Kenjutsu

El arte de la espada samurái: cuando un error no permite una segunda oportunidad

Silueta de un samurái en postura de guardia con katana desenvainada, fondo minimalista

En la imaginación popular moderna, la figura del samurái suele estar asociada a códigos de honor románticos y duelos estéticos. Sin embargo, la realidad histórica del guerrero japonés feudal era mucho más cruda y pragmática. Para él, la espada no era un símbolo de estatus, sino la herramienta definitiva de supervivencia. De esta necesidad vital nació el Kenjutsu (la técnica de la espada), un sistema de combate desprovisto de reglas deportivas, diseñado con una eficiencia brutal.

A diferencia de su descendiente moderno, el Kendo, el Kenjutsu no buscaba la perfección del carácter a través del deporte, ni permitía el lujo del error. En el campo de batalla o en un duelo callejero, un movimiento incorrecto no significaba perder un punto, sino perder la vida. Esta presión existencial forjó una disciplina mental y física única, donde la simplicidad y los fundamentos básicos (kihon) eran valorados por encima de las técnicas teatrales o complejas.

⚔️ Kenjutsu vs. Kendo: La Diferencia Vital

Muchos confunden estas dos artes, pero sus objetivos son diametralmente opuestos. El Kendo, desarrollado en tiempos de paz, es un deporte competitivo que utiliza armaduras protectoras (bogu) y espadas de bambú (shinai). Prohíbe técnicas peligrosas como patadas, barridos o golpes a ciertas zonas del cuerpo para garantizar la seguridad de los participantes.

El Kenjutsu, en cambio, es el arte marcial original. No existen prohibiciones. Se permiten cortes penetrantes (uchi-kiri), estocadas letales (tsuki), desequilibrios, patadas e incluso el uso del entorno. Como señalaba el maestro Chih-chung Yuan, las técnicas del Kendo solo son útiles en un combate real un 80% de las veces; el 20% restante, que incluye la capacidad de adaptar cualquier recurso para sobrevivir, es el dominio exclusivo del Kenjutsu.

🏛️ La Katana: El Gran Igualador

La katana es frecuentemente mitificada como una obra de arte estética, pero su diseño original era puramente funcional. Las espadas de guerra (tachi o chokuto) eran más rectas, gruesas y resistentes que las elegantes katanas curvas de la época Edo, diseñadas para soportar el impacto contra armaduras y otras hojas sin romperse.

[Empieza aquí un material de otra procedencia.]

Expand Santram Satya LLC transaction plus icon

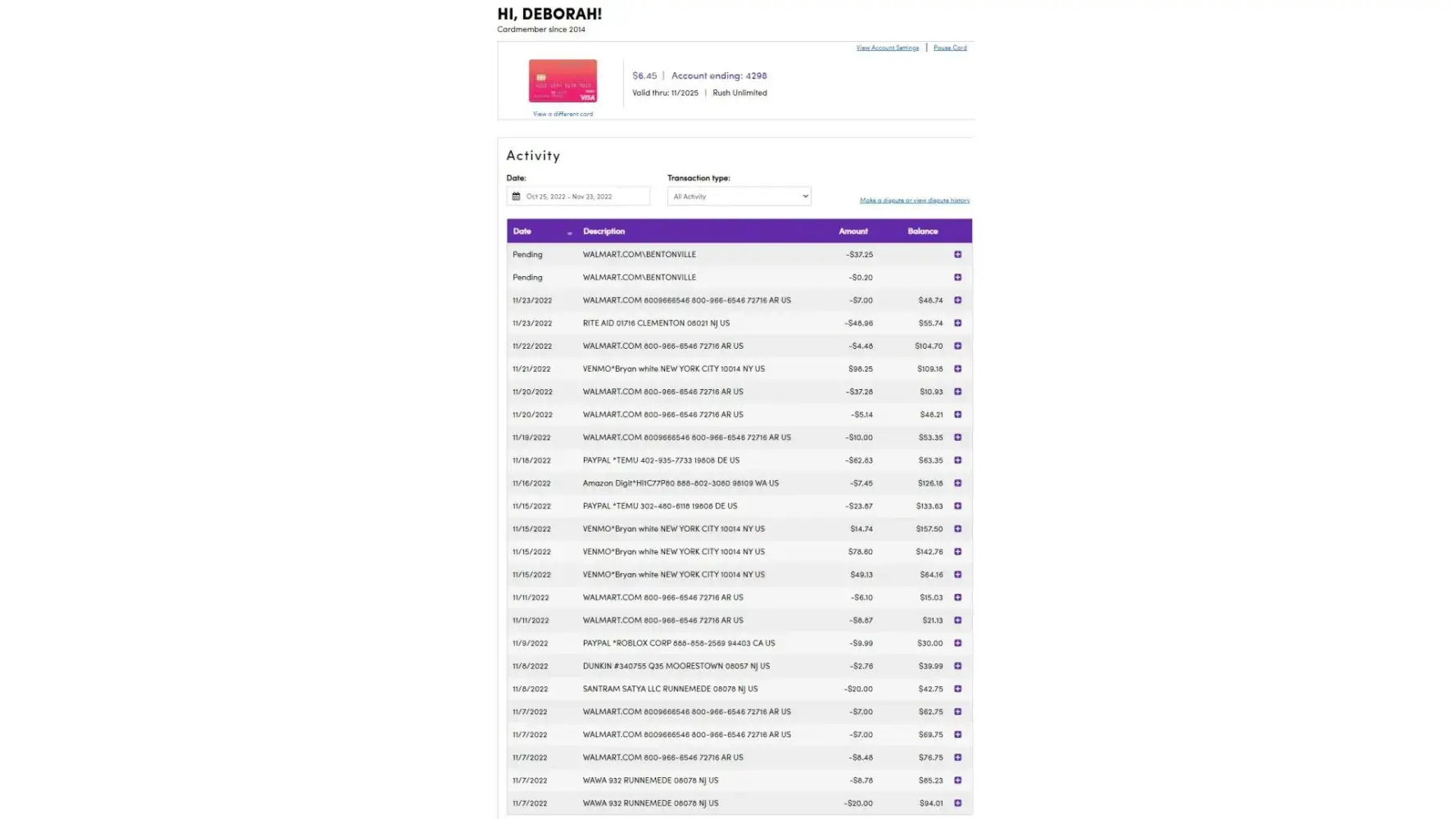tap(957, 690)
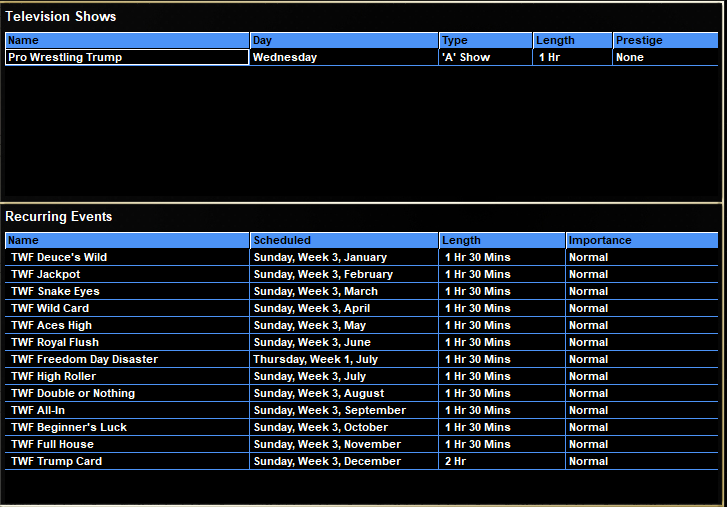Click the Type column header
The width and height of the screenshot is (727, 507).
pos(485,41)
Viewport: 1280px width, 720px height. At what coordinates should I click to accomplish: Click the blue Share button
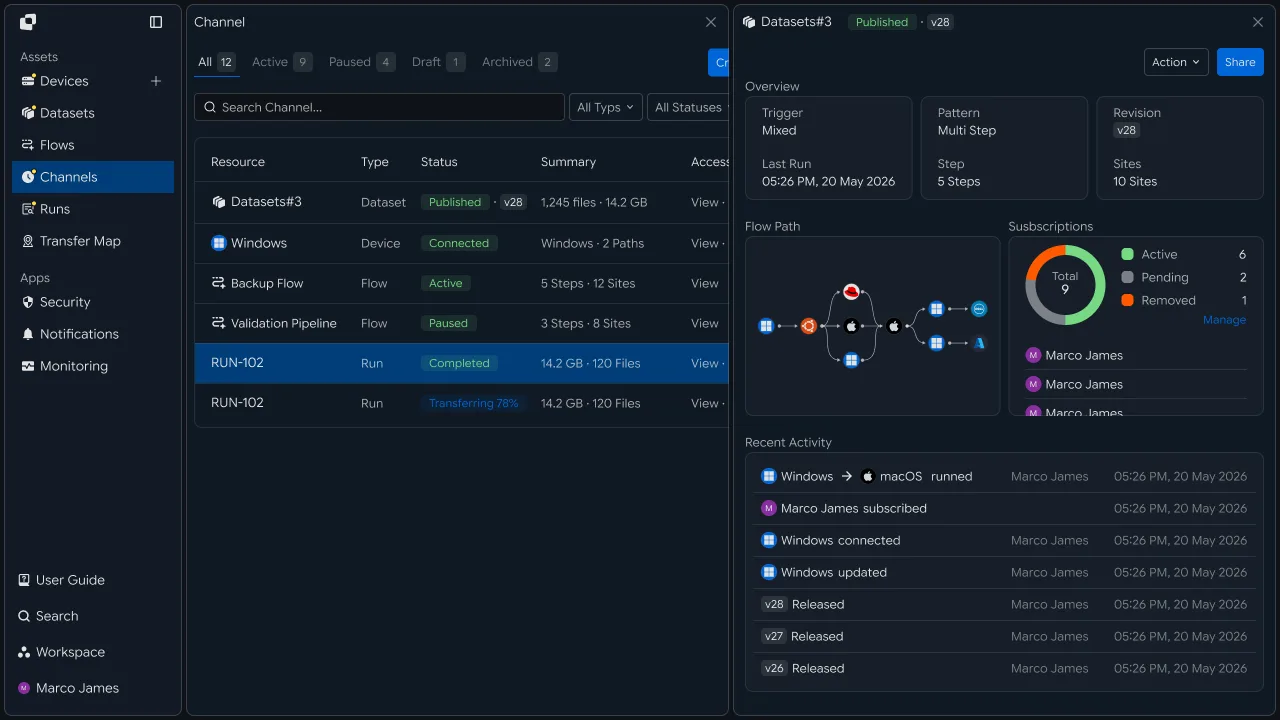point(1240,62)
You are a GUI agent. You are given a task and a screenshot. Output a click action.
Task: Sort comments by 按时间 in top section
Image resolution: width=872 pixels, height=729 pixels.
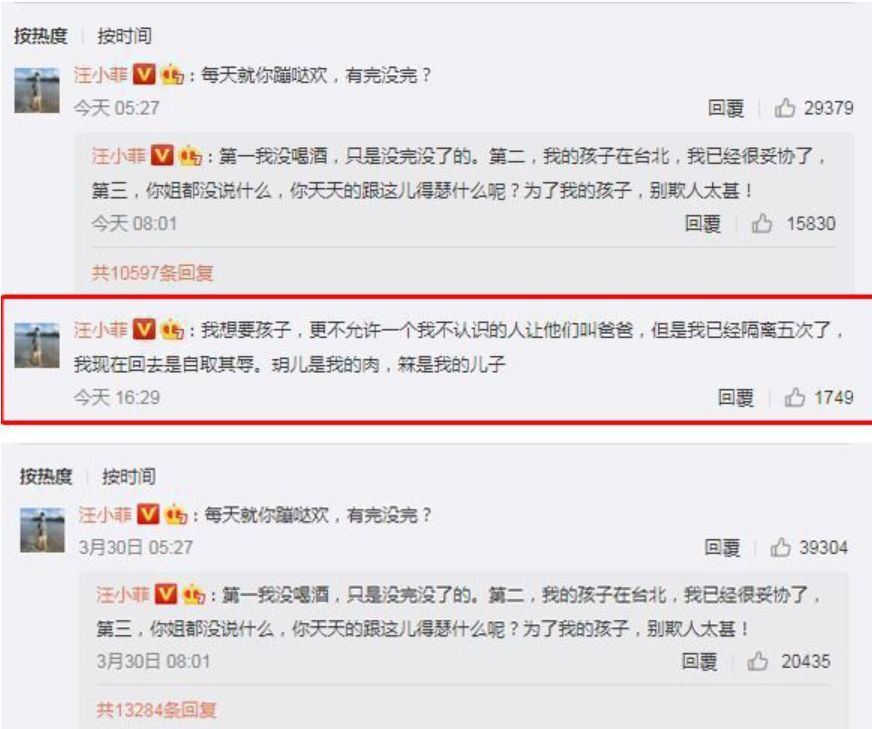point(125,36)
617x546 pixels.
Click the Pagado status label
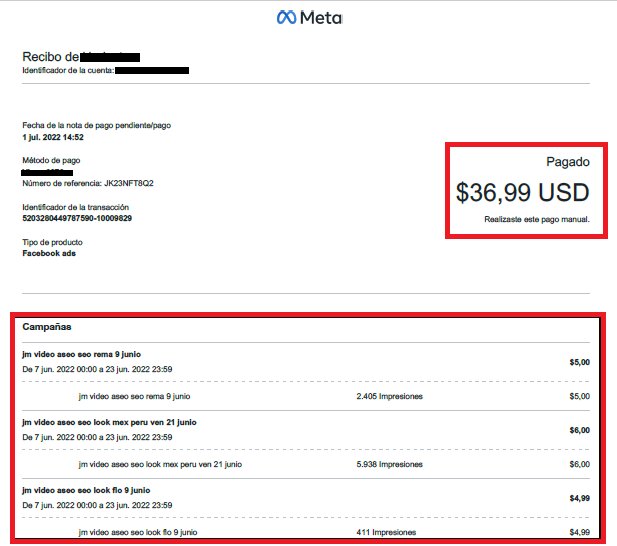point(568,162)

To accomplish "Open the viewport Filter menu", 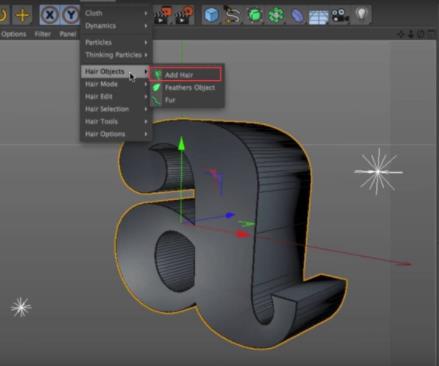I will (43, 34).
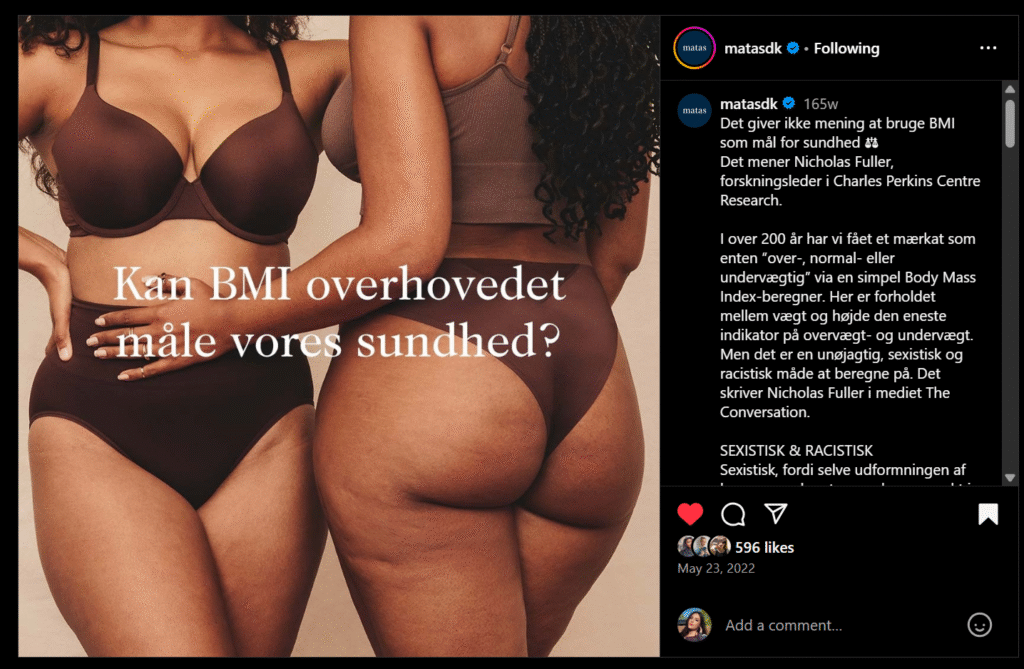Click caption scrollbar up arrow
This screenshot has width=1024, height=669.
coord(1010,89)
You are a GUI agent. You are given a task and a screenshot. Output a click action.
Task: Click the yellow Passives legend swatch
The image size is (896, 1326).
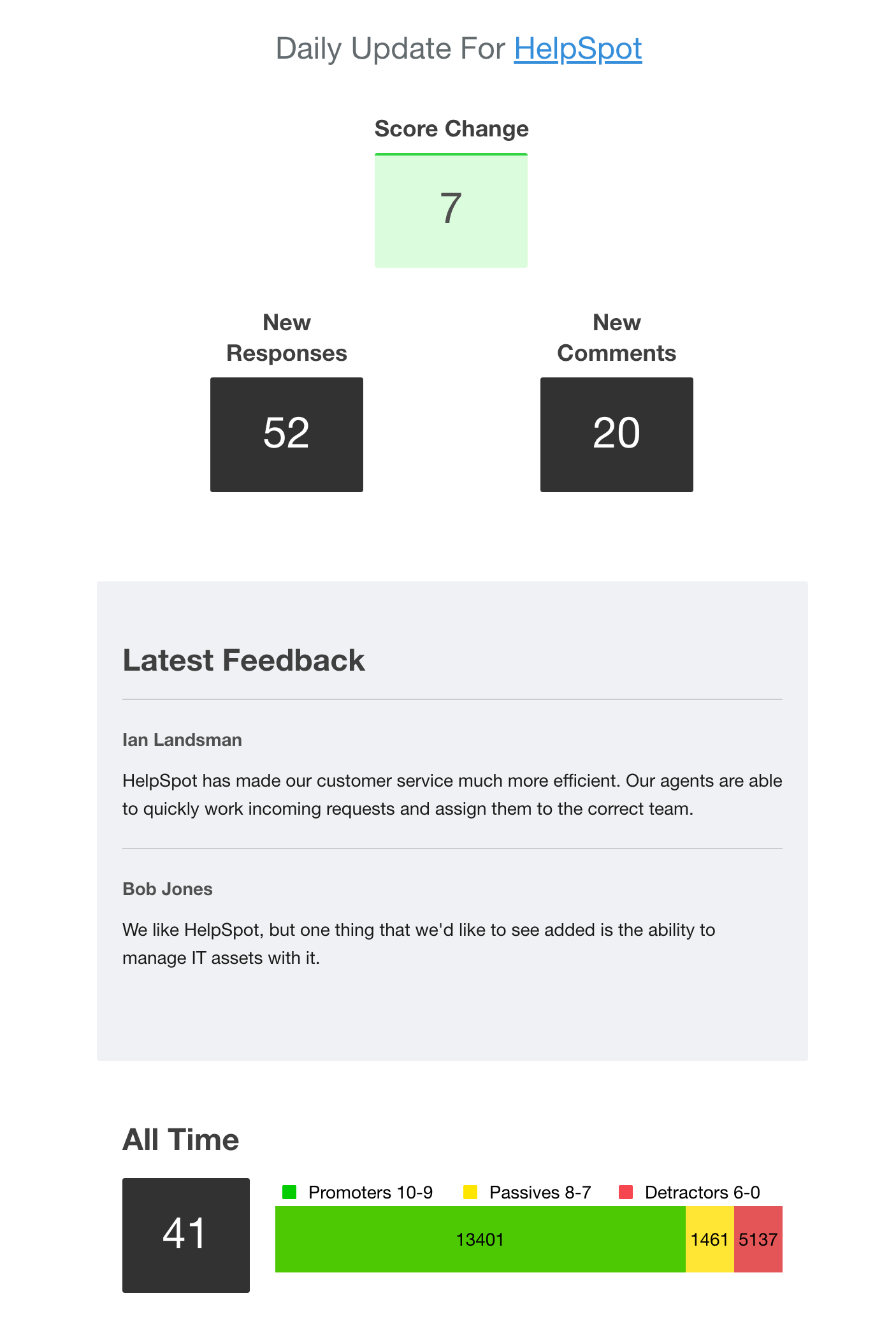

Lo fascinante del Kenjutsu es su naturaleza democrática. Al igual que el revólver Colt en el viejo oeste, la espada actuaba como un "gran igualador". La fuerza bruta o el tamaño corporal perdían relevancia frente a la velocidad, la precisión y, sobre todo, la fortaleza mental. Un practicante hábil podía derrotar a un oponente físicamente superior gracias al manejo eficiente de la hoja afilada y al control de la distancia (maai).

La Filosofía de lo Básico

Lejos de las coreografías espectaculares del cine, el entrenamiento del samurái se centraba en la repetición obsesiva de movimientos simples. Cortes horizontales (suihei-giri), verticales y estocadas eran practicados miles de veces hasta convertirse en reflejos automáticos. La lógica era implacable: en el calor del combate, bajo la adrenalina del miedo a la muerte, no hay tiempo para pensar en técnicas complejas. Solo lo que está grabado en el músculo y el subconsciente funciona.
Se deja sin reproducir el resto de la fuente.